## Your tasks
(1) Write out the Sheynovo Peak article word for word from "The peak is" up to and including "1980 and 2008.".
(2) Write the next part of the Sheynovo Peak article, starting after its final sentence.

------ Excerpt provided ------

= Sheynovo Peak =

Mountain in Antarctica

Location of Brabant Island in the Antarctic Peninsula region.

Sheynovo Peak (връх Шейново, /bg/) is the mostly ice-covered peak of elevation 811 m in Solvay Mountains on Brabant Island in the Palmer Archipelago, Antarctica. It has steep and partly ice-free northeast and west slopes, and surmounts Buragara Cove to the north, Rush Glacier to the northeast and Dimkov Glacier to the south.

The peak is named after the settlement of Sheynovo in Southern Bulgaria.

==Location==
Sheynovo Peak is located at , which is 3.2 km east of Humann Point, 3 km southeast of Zabel Point, 3.35 km west of Mount Aciar and 2.37 km north-northwest of Kondolov Peak. British mapping in 1980 and 2008.

------ Exercise data ------

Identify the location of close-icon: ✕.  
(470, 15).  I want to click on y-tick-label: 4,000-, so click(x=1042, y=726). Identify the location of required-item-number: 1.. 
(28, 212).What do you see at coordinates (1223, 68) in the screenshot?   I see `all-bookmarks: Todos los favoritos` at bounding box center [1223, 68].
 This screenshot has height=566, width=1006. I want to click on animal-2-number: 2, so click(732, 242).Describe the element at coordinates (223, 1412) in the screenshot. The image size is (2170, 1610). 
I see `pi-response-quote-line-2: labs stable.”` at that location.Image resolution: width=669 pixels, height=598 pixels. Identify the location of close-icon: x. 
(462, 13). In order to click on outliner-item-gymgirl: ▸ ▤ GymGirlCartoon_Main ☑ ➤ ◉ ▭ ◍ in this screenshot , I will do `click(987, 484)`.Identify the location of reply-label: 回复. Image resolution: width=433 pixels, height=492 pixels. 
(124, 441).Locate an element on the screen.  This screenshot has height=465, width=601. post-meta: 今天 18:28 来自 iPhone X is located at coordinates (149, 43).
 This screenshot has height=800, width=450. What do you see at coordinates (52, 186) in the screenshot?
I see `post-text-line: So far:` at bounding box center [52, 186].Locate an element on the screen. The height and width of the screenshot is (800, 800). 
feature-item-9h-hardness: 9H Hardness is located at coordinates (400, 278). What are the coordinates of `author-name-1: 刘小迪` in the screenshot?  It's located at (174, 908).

------

## Responses per task
(1)
The peak is named after the settlement of Sheynovo in Southern Bulgaria.

==Location==
Sheynovo Peak is located at , which is 3.2 km east of Humann Point, 3 km southeast of Zabel Point, 3.35 km west of Mount Aciar and 2.37 km north-northwest of Kondolov Peak. British mapping in 1980 and 2008.

(2)
==Maps==
- Antarctic Digital Database (ADD). Scale 1:250000 topographic map of Antarctica. Scientific Committee on Antarctic Research (SCAR). Since 1993, regularly upgraded and updated.
- British Antarctic Territory. Scale 1:200000 topographic map. DOS 610 Series, Sheet W 64 62. Directorate of Overseas Surveys, Tolworth, UK, 1980.
- Brabant Island to Argentine Islands. Scale 1:250000 topographic map. British Antarctic Survey, 2008.